Predecessors, Peers, and Rivals
Manuscripts from the 1460s and 1470s illuminated by artists of the generation prior—both chronologically and stylistically—to Poyer are included in the exhibition. Active in various parts of northern France, all these illuminators painted in a Late Gothic style. Figures, often elegantly (if unrealistically) attenuated, occupy dollhouse spaces. Neither linear nor atmospheric perspective has been mastered. This is particularly notable in works painted by Maître François and the Master of the Échevinage de Rouen.

Poyer's style, though markedly different from that of the previous generation, did not come out of nowhere. Illuminators working in his hometown of Tours in the 1460s and 1470s had certain stylistic penchants—such as their fondness for shades of lilac and plum—from which Poyer developed his own style. Most important was the presence in Tours of Jean Fouquet, fifteenth-century France's greatest painter, who opened French art to Italian influence. The exhibition includes the Hours of Jean Robertet, a rare work by Fouquet, and a Book of Hours by a Poyer predecessor known as the Master of Morgan 96.

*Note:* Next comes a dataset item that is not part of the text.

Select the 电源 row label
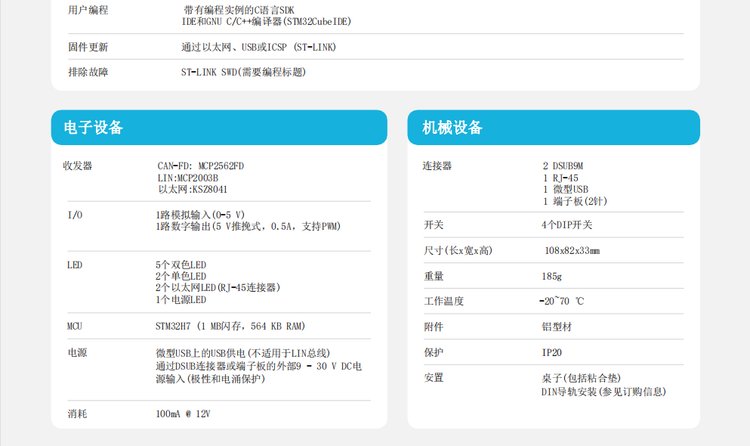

The late fifteenth and early sixteenth centuries were busy times for French illuminators. This highly productive period was energized by increased literacy, a booming economy, and a market fueled by the competition between printed and hand-produced books. Poyer's contemporaries whose works are in the exhibition provide, with their varying styles, evidence of regional differences as well as testimony to the period's diverse range of taste. This section features the illumination of Georges Trubert, an artist working in Provence, and Jean Colombe, headquartered in Bourges.

Poyer had many rivals but few peers. The Master of Jacques de Besançon worked for some of the same clients (such as King Charles VIII), but his broad style has none of Poyer's subtlety. Only Jean Bourdichon and the Master of Anne de Bretagne were Poyer's true artistic peers. As his direct competitor, Bourdichon was working in a similar style in the same town, at the same time, and often for the same patrons. A large Book of Hours with full-size paintings of flowers, for which Bourdichon was famous in his day, is included here. Also featured is the "Hours of Anne of Austria," so called because it was owned in the seventeenth century by that queen, wife of Louis XIII; the manuscript was illuminated by the Master of Anne de Bretagne, who also designed the Hunt of the Unicorn tapestries, now in the Cloisters, New York.

The exhibition is accompanied by two publications, both of which Mr. Wieck is the main author. The Hours of Henry VIII: A Renaissance Masterpiece by Jean Poyer, published by George Braziller in association with the Library, features reproductions of all fifty-five illuminations from that manuscript and a lengthy discussion of the artist's oeuvre ($60, hardcover; $29.95 softcover). The Prayer Book of Anne de Bretagne, published by Faksimile Verlag Luzern, is an exact re-creation of this precious catechism ($650, in leather case with a separate commentary volume included).